Il secondo era di Francesco Paolo Sisto (Forza Italia):
È evidente che se io voto il 6 settembre, o il 13 o il 20 settembre - cioè, prima voto -, questo in primo luogo impedisce una campagna elettorale nel mese di agosto. Ci andremo sotto gli ombrelloni a chiedere il voto, ammesso che ci possiamo andare (perché anche questo è tutto da vedere)? Le firme si raccoglieranno mangiando il ghiacciolo?
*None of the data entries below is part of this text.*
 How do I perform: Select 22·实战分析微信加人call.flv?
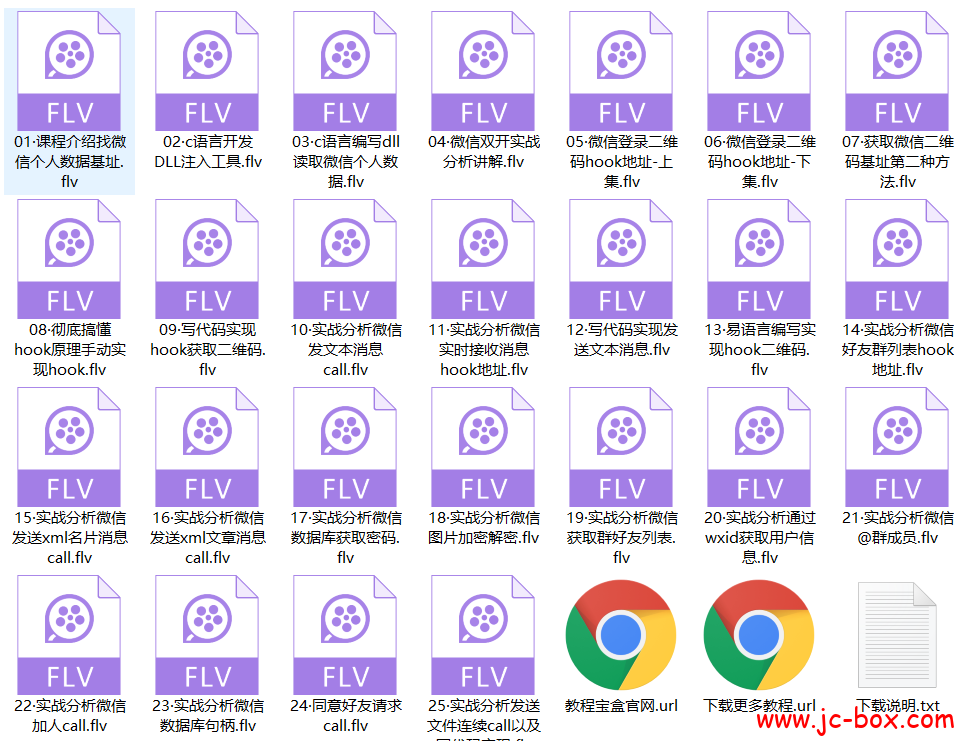point(68,635)
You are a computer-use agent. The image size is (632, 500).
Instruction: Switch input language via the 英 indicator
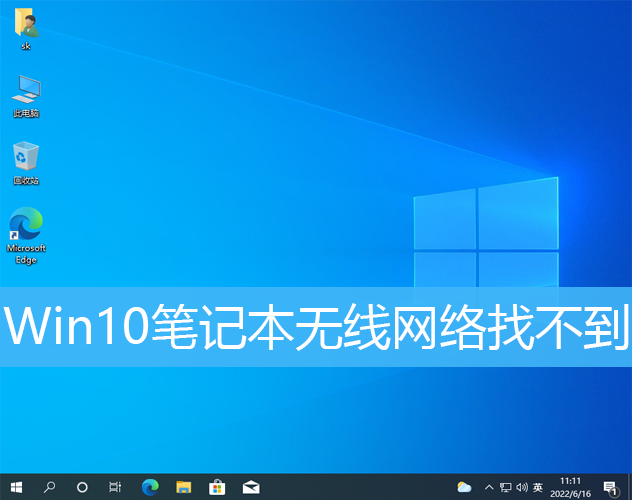pos(539,487)
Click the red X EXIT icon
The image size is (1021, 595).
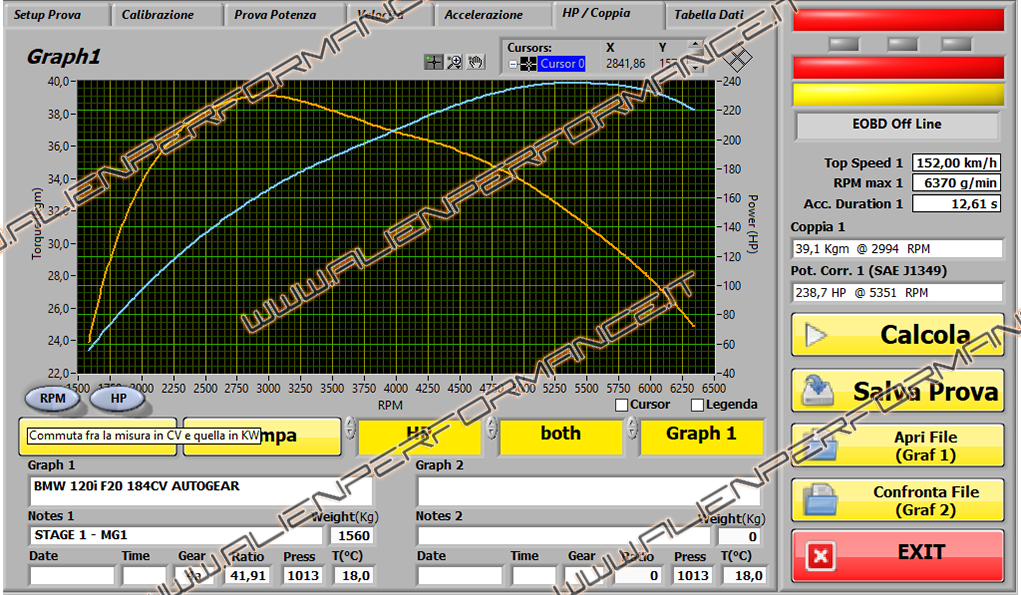[x=820, y=555]
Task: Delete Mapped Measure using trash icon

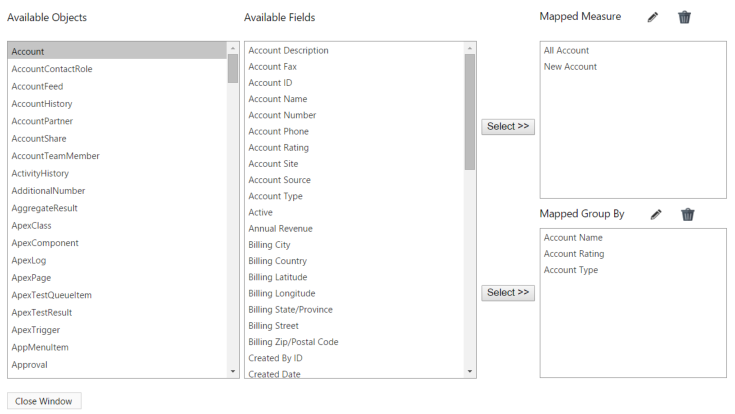Action: point(684,17)
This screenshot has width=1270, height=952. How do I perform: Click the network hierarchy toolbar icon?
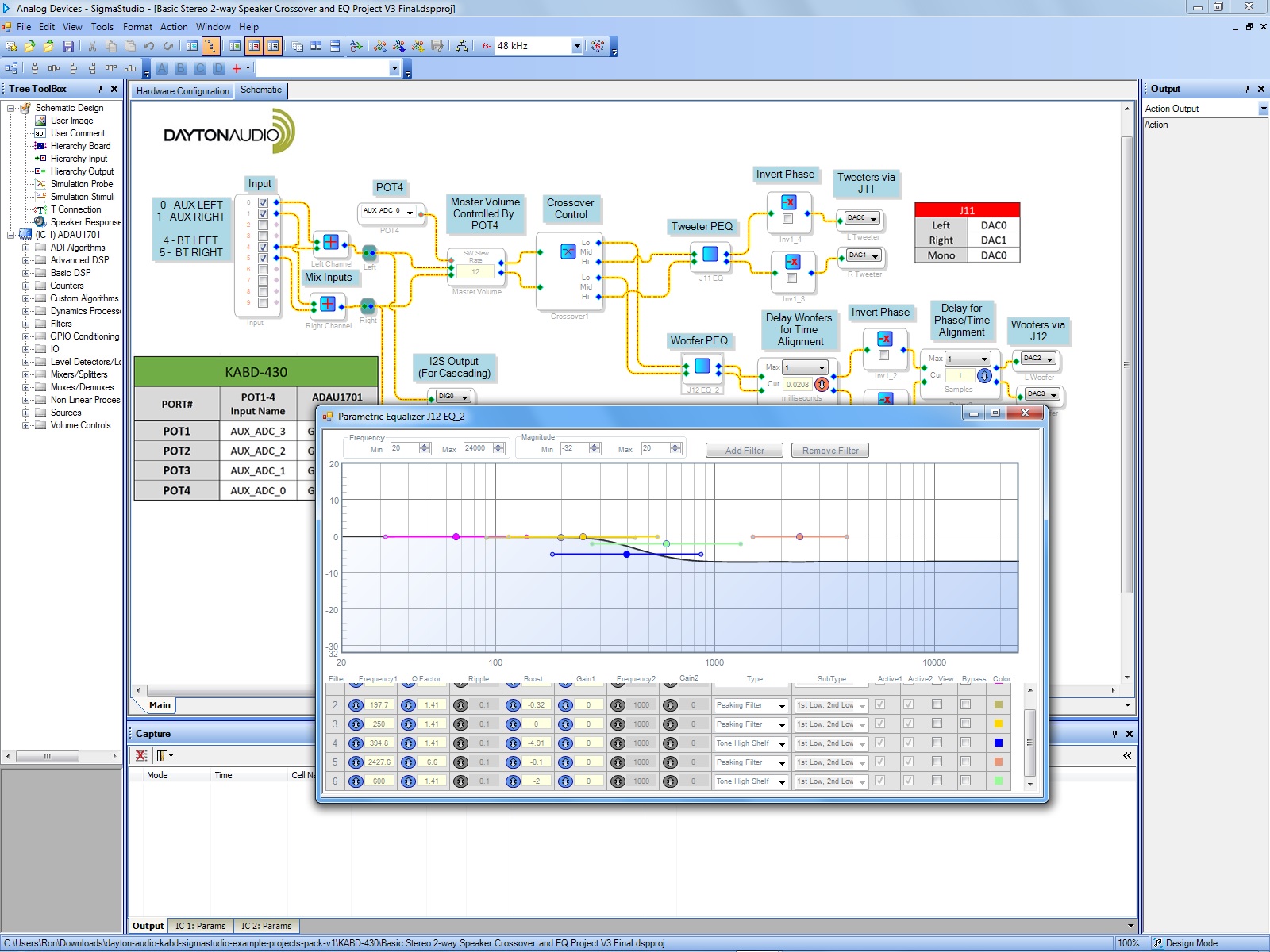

Anche depurati dei riferimenti alle elezioni comunali e alle misure più severe (e, si spera, non più attuali) legate al contagio da Coronavirus, questi due interventi conservano la loro forza immaginifica. Così, tra una camicia pezzata nei corridoi del Viminale, un gazebo con 40 gradi all'ombra e un ghiacciolo, ci si permette di augurarsi che questi scenari non diventino realtà e che si voti a scadenza naturale, per ragioni assai più pratiche che politiche. Dopodiché, come si diceva prima, (quasi) tutto si può fare e, se sarà necessario, lo si farà. Ma è bene sapere a cosa si va incontro per riflettere a dovere e, nel caso, prendere le proprie contromisure.